Sermon for the Annunciation/Passion Sunday

“Be it unto me according to thy word”

The cross is veiled. It is there but it cannot be clearly seen. We see but “through a glass darkly,” as Paul explains in the Epistle read on Quinquagesima Sunday. We know and we do not know, Jesus suggests on this day. Such are the greater paradoxes of Passion Sunday. We know and yet we do not know. Do we simply rest in these ambiguities, preferring the forms of indeterminacy and indefiniteness that belong to the culture of illusion? Or do we really seek to see and know and to be seen and known by God? To love and be loved, too, we might ask?

Passion Sunday confronts all our ambiguities and uncertainties. Jesus so gently, it seems to me, says to the mother of Zebedee’s children who “desir[ed] a certain thing of him” that “you do not know what you are asking.” How does one respond to that? Yet it signals the profoundest truth about our wounded and broken humanity. On Good Friday, it will be signaled even more eloquently and more poignantly in the first word from the Cross. “Father, forgive them, for they know not what they do.” We don’t know what we want and we don’t know what we are doing. And yet we ask and act as if we do.

What is needed then? Simply a change, a metanoia of the mind; in short, repentance. We are apt to think of that in terms which are far too limited, as if repentance was merely our saying sorry. This day opens us out to a deeper understanding of repentance that is rooted in the humility of the humanity of God in Jesus Christ. That is signaled for us in the greater paradox that belongs to this day this year.

◆ **TASK REQUIREMENTS**:
1 > Translate this sentence from the Passion Sunday sermon into Spanish: "Passion Sunday confronts all our ambiguities and uncertainties."
2 > According to the Passion Sunday sermon, on which Sunday is the Epistle with Paul's words "through a glass darkly" read?
3 > Extend the Passion Sunday sermon past its final sentence, keeping its voice and style.

◆ **DATASET ENTRIES**:
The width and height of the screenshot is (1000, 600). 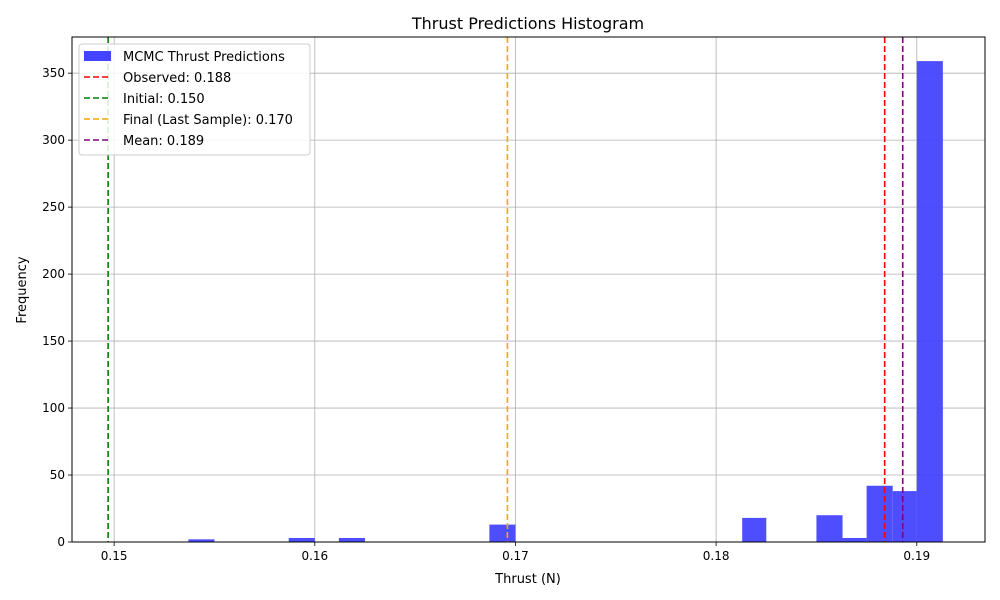 What do you see at coordinates (57, 308) in the screenshot?
I see `y-axis-ticks: 0 50 100 150 200 250 300 350` at bounding box center [57, 308].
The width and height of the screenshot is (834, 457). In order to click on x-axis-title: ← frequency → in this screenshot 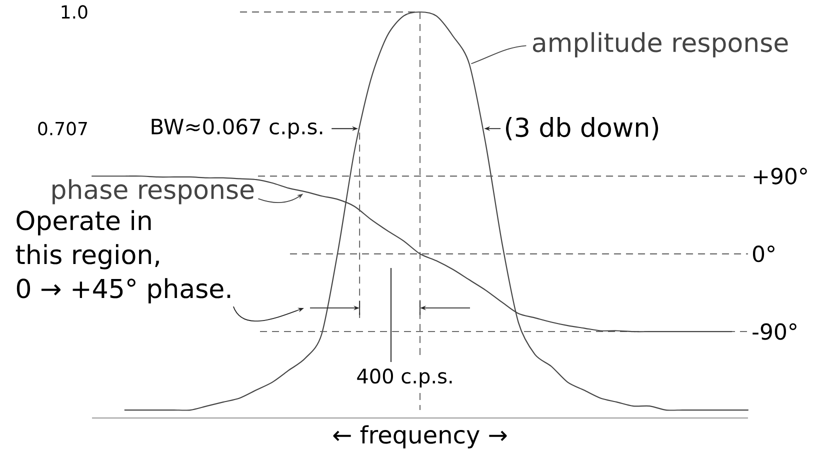, I will do `click(420, 436)`.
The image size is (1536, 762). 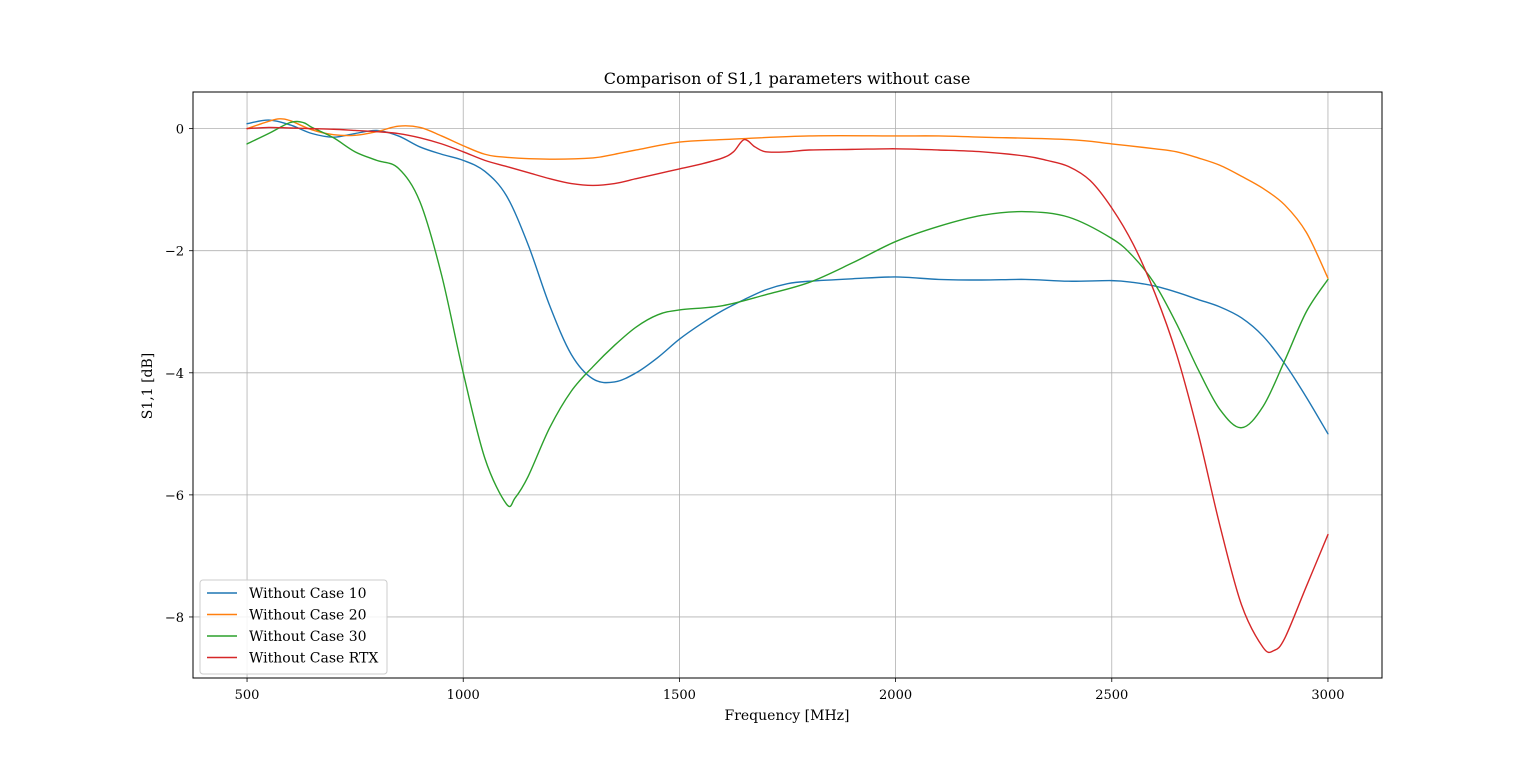 I want to click on y-tick-label: −6, so click(x=174, y=496).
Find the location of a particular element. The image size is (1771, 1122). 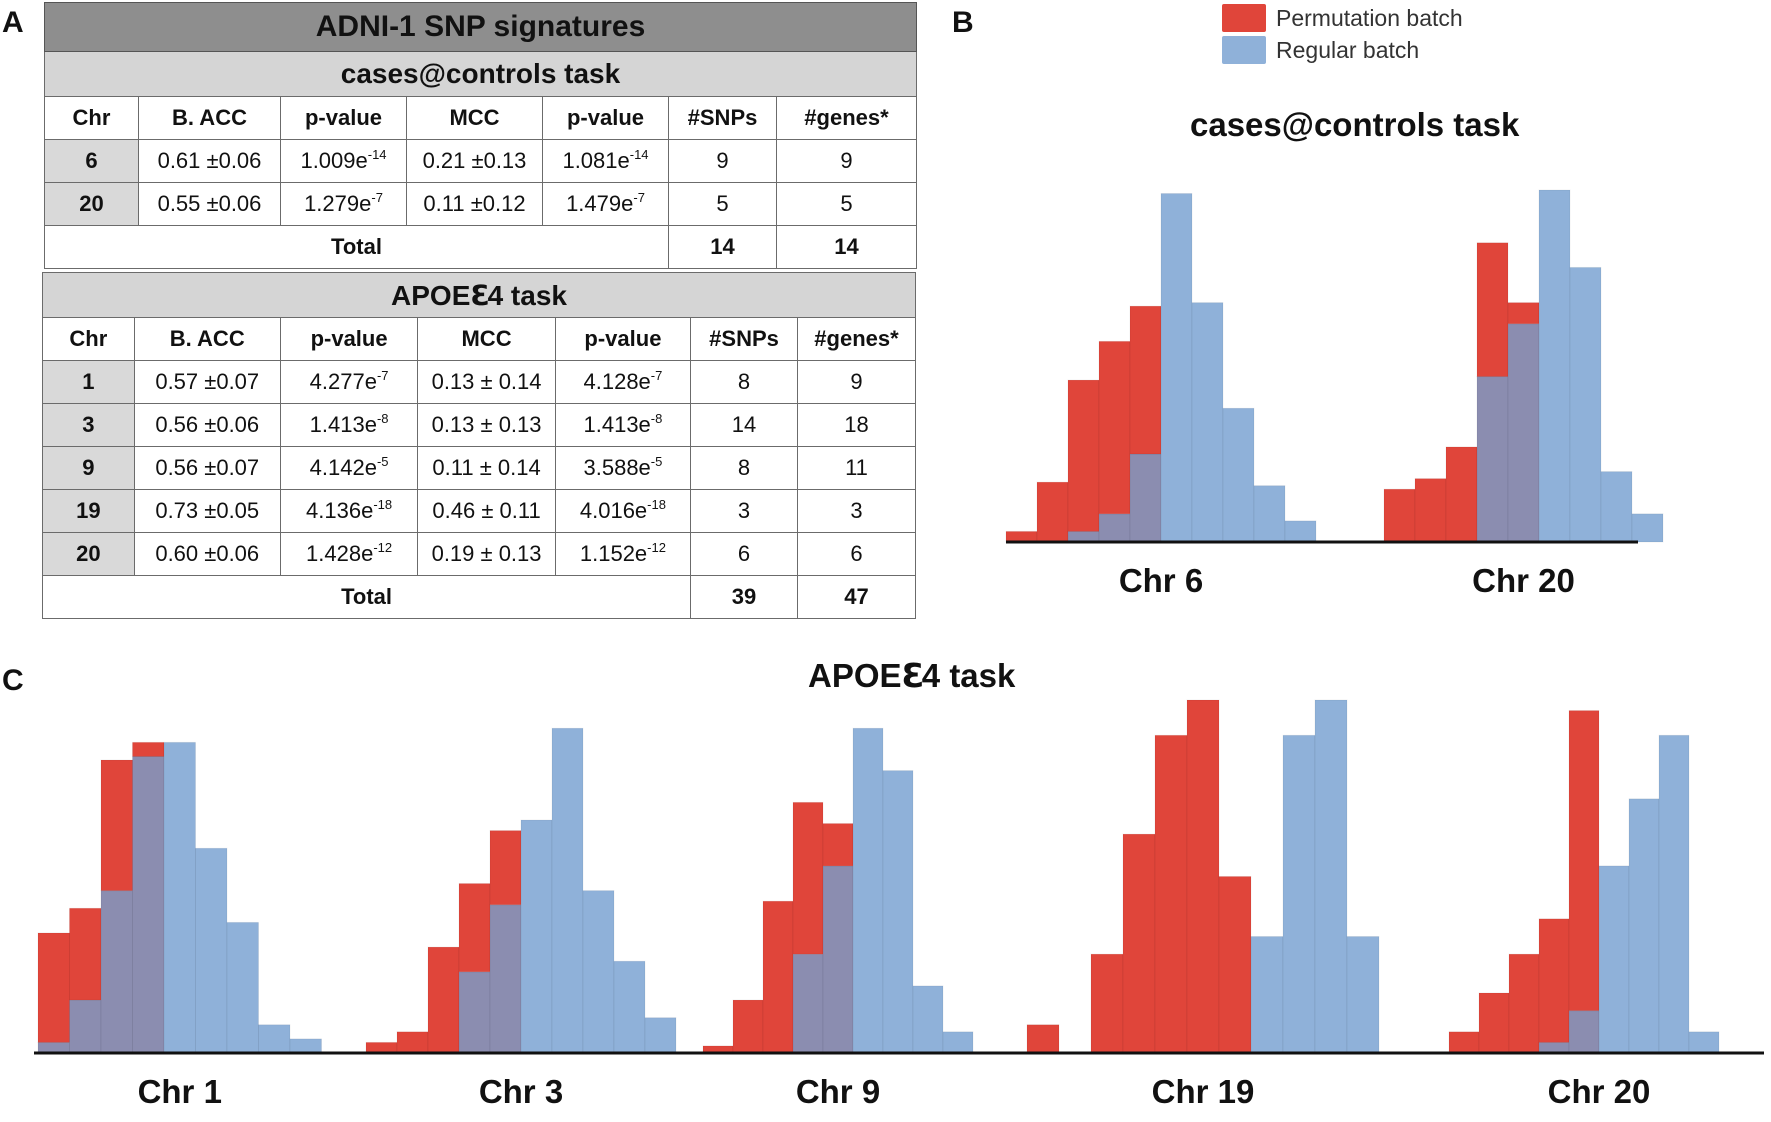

◆ **EXPECTED OUTPUTS**:
1 > El Domingo de Pasión confronta todas nuestras ambigüedades e incertidumbres.

2 > Quinquagesima Sunday.

3 >
Today is also Lady Day, the commemoration of the Annunciation of Mary. Christ’s Passion takes central place and so the celebration of the Annunciation is transferred to Tuesday. Yet, the conjunction of the Annunciation with the Passion arrests the mind, as it did the mind of the poet John Donne in 1608, contemplating the even greater conjunction of the Annunciation and Good Friday on the same day. Somehow the themes of the Birth and Life are inseparable from the themes of Death and Resurrection, Christmas and Easter. This is a critical feature of the Christian understanding. It concentrates the mind upon what he called the “abridgment of Christ’s story,” his coming to us and going from us into death, the Angel’s Ave and Christ’s Consummatum est, the one heralding the beginning, Hail Mary, and the other the sense of ending, “it is finished.” Such rich paradoxes illumine the glory.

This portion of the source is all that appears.